His military and civilian advisers, along with foreign leaders, forcefully dismissed the proposal. So, according to NBC, he outsourced Venezuela policy to Florida Senator Marco Rubio, who, along with National Security Adviser John Bolton and Secretary of State Mike Pompeo, began coordinating with the Venezuelan opposition. On Tuesday, Vice President Mike Pence called on Venezuelans to rise up and overthrow the country’s president, Nicolás Maduro. On Wednesday, the head of the opposition-controlled National Assembly, the heretofore unknown 35-year-old Juan Guaidó (whose political godfather is, according to The Washington Post, jailed far-right leader Leopoldo López), declared himself president. Guaidó was quickly recognized by Washington, followed by Canada; a number of powerful Latin American countries, including Brazil, Argentina, and Colombia; and the United Kingdom.
Trump has a wobbly sense of history, but his instinct to see Venezuela through the prism of Panama is on the mark. Similar to Panama then, Venezuela is today a nation suffering a long, seemingly insurmountable crisis, governed by a regime challenged by a united (or united enough) opposition, which Washington can use to justify intervention and then install in power once the intervention is complete.
And Trump, looking at Venezuela, is doing no more than George H.W. Bush, or Ronald Reagan before him, who both used a one-off war in the Washington’s “backyard” to reorder domestic and international politics. Latin America and the Caribbean have long been Washington’s workshop, especially useful as a place where rising political coalitions can regroup following moments of global crisis, where they can not only rehearse military and destabilization strategies but also sharpen their worldview and work out moral justifications for intervention.
Reagan’s 1983 invasion of Grenada won praise from many Democrats, who celebrated overcoming not just the trauma of the Vietnam War but the Iran-hostage syndrome.

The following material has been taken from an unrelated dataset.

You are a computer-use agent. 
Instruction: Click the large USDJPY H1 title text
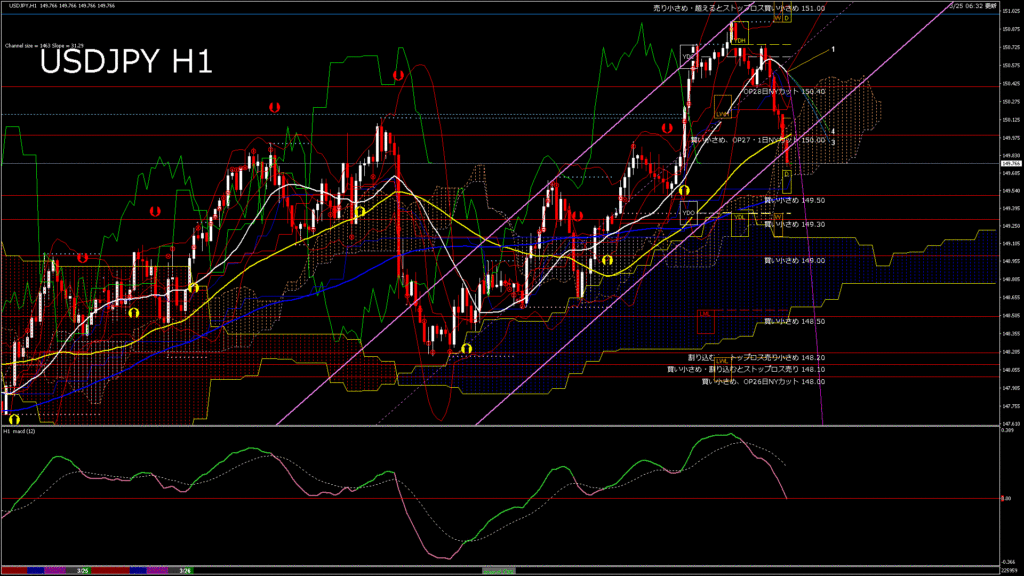click(125, 63)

One columnist, previewing today’s reality-showization of politics, said that the invasion gave “American television” one of its “better weeks.” The Democratic Speaker of the House, Tip O’Neill, called the invasion “justified,” as did another harsh Democratic critic of Reagan, Thomas Foley. “Years of frustration were vented by the Grenada invasion,” said New Jersey Democrat Robert Torricelli. Bush’s follow-up invasion of Panama gave television an even better week, and brought the same kind of domestic praise. Both invasions, especially the one of Panama, helped to erode the principle of non-intervention—the foundation of the New Deal diplomatic order—and restore to international law the premise that the United States has the right to wage war on sovereign countries not only in the name of national security but for a higher moral purpose, such as the protection of lives or the defense of human rights.

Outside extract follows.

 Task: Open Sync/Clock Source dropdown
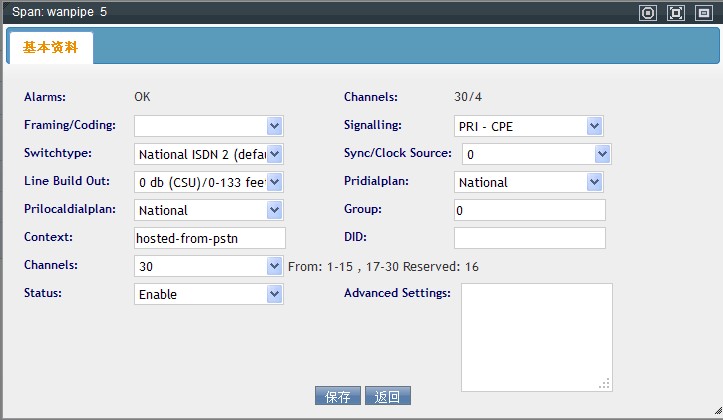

It seems clear that Trump, himself presiding over a nation suffering a seemingly insurmountable crisis and challenged by a united (or united enough) opposition, is desperate for something to break the deadlock. A quick tour d’horizon reveals strikingly few opportunities. Iran is too risky, for now, and his predecessors have racked over what’s left of the Middle East and Persian Gulf. Venezuela beckons.
We are seeing, sort of, the same kind of coming together witnessed in the run up to Panama and Iraq. “On Venezuela, Where Are Liberals?” wailed the headline for a New York Times column by Bret Stephens last year. They’re with you Bret, they’re with you. Representative Eliot Engel, who now chairs the House Foreign Affairs Committee, supports Donald Trump’s Venezuela position, promising to introduce legislation to back it up, and he’s backed by Florida Democratic Representative Donna Shalala. House Speaker Nancy Pelosi tweeted “America stands by the people of #Venezuela as they rise up against authoritarian rule and demand respect for human rights and democracy.” In Florida, Andrew Gillum, who narrowly lost a contested governor’s race to a right-wing Trumpian (and who was himself was redbaited in that campaign and linked by Trump to Maduro), likewise tweeted out support of Trump’s Venezuela policy. NPR’s coverage was fawning. “This is the right call. Thank you, Mr. President,” tweeted Jeb Bush.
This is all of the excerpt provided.